We made a statement to that affect in the 10-K that will come out here soon.

Operator

Our next question comes from Eli Kraicer with Millennium.

Jeff Gildersleeve

It's Jeff Gildersleeve. I just wanted to look at Slide 59, your guidance assumptions for the commodity, you have of NYMEX gas at $3.70 and wellhead of $2.37.

We've seen a lot of volatility, so I just wanted to take your perspective on those assumptions.

David R. Emery

Yes, I mean, as Tony said, those are the assumptions we had when we put out our guidance in November 5. And we don't update those typically during the year, unless there's some major change.

Things are always moving one way or the other. And we talked a little bit about, for example, some of plants being a little slower.
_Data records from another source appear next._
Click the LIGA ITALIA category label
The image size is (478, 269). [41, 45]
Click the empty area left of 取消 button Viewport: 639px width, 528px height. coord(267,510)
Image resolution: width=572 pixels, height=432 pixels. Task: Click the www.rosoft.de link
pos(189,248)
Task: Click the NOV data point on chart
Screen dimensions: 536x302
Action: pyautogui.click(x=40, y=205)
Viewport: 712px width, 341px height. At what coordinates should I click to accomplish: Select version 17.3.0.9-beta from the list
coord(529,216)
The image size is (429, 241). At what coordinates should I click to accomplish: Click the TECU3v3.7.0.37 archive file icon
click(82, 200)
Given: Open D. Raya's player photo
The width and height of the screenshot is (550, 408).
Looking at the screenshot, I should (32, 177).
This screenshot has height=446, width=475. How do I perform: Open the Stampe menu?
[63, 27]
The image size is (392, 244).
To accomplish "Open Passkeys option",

I mean, some of those, we don't typically update our guidance for price movements unless we see -- we've got actual earnings in related to that price increase than we do. But we hedge a fair amount of our gas and oil.

And so there's not a lot of incremental production except new production that comes on that is unhedged, typically. So we end up hedging 2/3 kind of number of our total production.

Jeff Gildersleeve

Okay. Yes, because I mean, I think the 14 strip's like 4.60, and then when you look at the -- your hubs, your gas hubs out there, can you just remind us what hubs in the Piceance and San Juan that you're going into?

David R. Emery

Well, in the San Juan, we're typically at San Juan. And then depending on where the gas is in the Northern Rockies, Northwest Rockies, typically.

Jeff Gildersleeve

Okay. Yes, because there's been a lot of spot volatility, as you said, you're hedged a lot and the excess gas hasn't come on.

But there's some pretty extreme prices out there now. So you said you're 2/3 hedged on your production?

Anthony S. Cleberg

Roughly or more.

David R. Emery

And we disclose our specific hedges in doing the K, Jeff, so it's very easy to figure out the total hedged volumes when you see the K.

Jeff Gildersleeve

Okay. But you wouldn't typically update your assumptions if they changed throughout the year?

David R. Emery

No, not unless. If we were to raise guidance driven by say, just pure price increase or something, we might change that assumption.

But typically, we leave our assumptions the same unless there's something that leads us to raise our guidance and then we typically would revise at least a few of the assumptions there.

Operator

Our next question comes from Shelby Tucker with RBC Capital Markets.

Shelby G. Tucker - RBC Capital Markets, LLC, Research Division

In your conversations with the commissioners, do you have any updates on the idea of rate basing natural gas reserves somewhat what you see in Utah?

David R. Emery

No. That's something that we know others are doing and certainly it's something that we've at least contemplated.

But haven't really had any substance of discussions certainly with commissions related to that. It's something that's certainly intriguing to us with the natural gas holdings we have, but we really haven't gone a whole lot further than that at this point, Shelby.

Operator

[Operator Instructions] Our next question comes from Matthew Barnett with Jet Capital.

Matthew Barnett

Could you just remind us on the size of the gas processing plant with Summit and whether or not that size is meant to satisfy the 2 wells being drilled or the entire drilling program?

David R. Emery

Well, it's not going to satisfy the entire drilling program. It'll certainly help -- the way that plants designed is it's designed to be brought on in 20 million cubic feet a day increments.

And so they'll build it basically 20 million cubic feet of capacity at the time based upon our request. And then the first phase is going to be 20 million a day and that's the phase we're waiting for.

Operator

There are no more questions in queue. I would now like to turn the call back to David Emery, please proceed.

David R. Emery

All right. Thank you.

Well, thank you, everyone, for joining us this morning. We very much appreciate your time and your continued interest in Black Hills.

We're very excited about our performance in 2013 and expect good continued growth going in 2014 as well. So thank you, have a great day and a good weekend.

Operator

Thank you for your participation in today's conference. This concludes the presentation.

You may now disconnect. Have a good day.